TASK INPUTS |
----------------

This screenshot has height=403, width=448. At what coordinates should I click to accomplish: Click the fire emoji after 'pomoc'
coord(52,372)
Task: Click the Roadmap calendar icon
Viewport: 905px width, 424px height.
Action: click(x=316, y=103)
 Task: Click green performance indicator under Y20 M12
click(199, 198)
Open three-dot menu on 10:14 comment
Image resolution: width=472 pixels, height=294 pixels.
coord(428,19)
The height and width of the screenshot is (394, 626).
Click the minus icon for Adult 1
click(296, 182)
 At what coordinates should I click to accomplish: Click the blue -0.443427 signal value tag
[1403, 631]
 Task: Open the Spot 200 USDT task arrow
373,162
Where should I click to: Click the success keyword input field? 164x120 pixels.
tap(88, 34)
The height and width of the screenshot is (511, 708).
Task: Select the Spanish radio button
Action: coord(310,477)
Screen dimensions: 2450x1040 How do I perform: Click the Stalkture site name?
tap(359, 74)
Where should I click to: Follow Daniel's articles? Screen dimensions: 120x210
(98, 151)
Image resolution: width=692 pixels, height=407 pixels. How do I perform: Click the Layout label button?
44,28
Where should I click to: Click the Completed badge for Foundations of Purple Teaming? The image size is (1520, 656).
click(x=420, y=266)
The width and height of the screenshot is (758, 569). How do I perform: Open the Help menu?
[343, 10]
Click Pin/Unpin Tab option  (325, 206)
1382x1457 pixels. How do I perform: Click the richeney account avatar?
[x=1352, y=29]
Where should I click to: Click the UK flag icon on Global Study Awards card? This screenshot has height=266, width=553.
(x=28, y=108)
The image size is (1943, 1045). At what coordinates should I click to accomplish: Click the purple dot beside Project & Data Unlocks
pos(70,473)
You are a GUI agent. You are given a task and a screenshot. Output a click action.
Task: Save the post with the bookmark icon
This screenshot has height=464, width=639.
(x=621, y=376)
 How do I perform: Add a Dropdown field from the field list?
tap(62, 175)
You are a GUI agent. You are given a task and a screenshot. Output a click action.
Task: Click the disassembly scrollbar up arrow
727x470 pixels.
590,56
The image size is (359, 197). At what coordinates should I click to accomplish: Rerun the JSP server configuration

----------------

Copy each line above exactly as it stands.

YOUR RESPONSE |
This screenshot has height=403, width=448. At what coordinates should I click to accomplish: Click the fire emoji after 'pomoc'
coord(52,372)
Task: Click the Roadmap calendar icon
Viewport: 905px width, 424px height.
Action: click(x=316, y=103)
 Task: Click green performance indicator under Y20 M12
click(199, 198)
Open three-dot menu on 10:14 comment
Image resolution: width=472 pixels, height=294 pixels.
coord(428,19)
The height and width of the screenshot is (394, 626).
Click the minus icon for Adult 1
click(296, 182)
 At what coordinates should I click to accomplish: Click the blue -0.443427 signal value tag
[1403, 631]
 Task: Open the Spot 200 USDT task arrow
373,162
Where should I click to: Click the success keyword input field? 164x120 pixels.
tap(88, 34)
The height and width of the screenshot is (511, 708).
Task: Select the Spanish radio button
Action: coord(310,477)
Screen dimensions: 2450x1040 How do I perform: Click the Stalkture site name?
tap(359, 74)
Where should I click to: Follow Daniel's articles? Screen dimensions: 120x210
(98, 151)
Image resolution: width=692 pixels, height=407 pixels. How do I perform: Click the Layout label button?
44,28
Where should I click to: Click the Completed badge for Foundations of Purple Teaming? The image size is (1520, 656).
click(x=420, y=266)
The width and height of the screenshot is (758, 569). How do I perform: Open the Help menu?
[343, 10]
Click Pin/Unpin Tab option  (325, 206)
1382x1457 pixels. How do I perform: Click the richeney account avatar?
[x=1352, y=29]
Where should I click to: Click the UK flag icon on Global Study Awards card? This screenshot has height=266, width=553.
(x=28, y=108)
The image size is (1943, 1045). At what coordinates should I click to accomplish: Click the purple dot beside Project & Data Unlocks
pos(70,473)
You are a GUI agent. You are given a task and a screenshot. Output a click action.
Task: Save the post with the bookmark icon
This screenshot has height=464, width=639.
(x=621, y=376)
 How do I perform: Add a Dropdown field from the field list?
tap(62, 175)
You are a GUI agent. You are given a task and a screenshot. Output a click action.
Task: Click the disassembly scrollbar up arrow
727x470 pixels.
590,56
The image size is (359, 197). At what coordinates should I click to accomplish: Rerun the JSP server configuration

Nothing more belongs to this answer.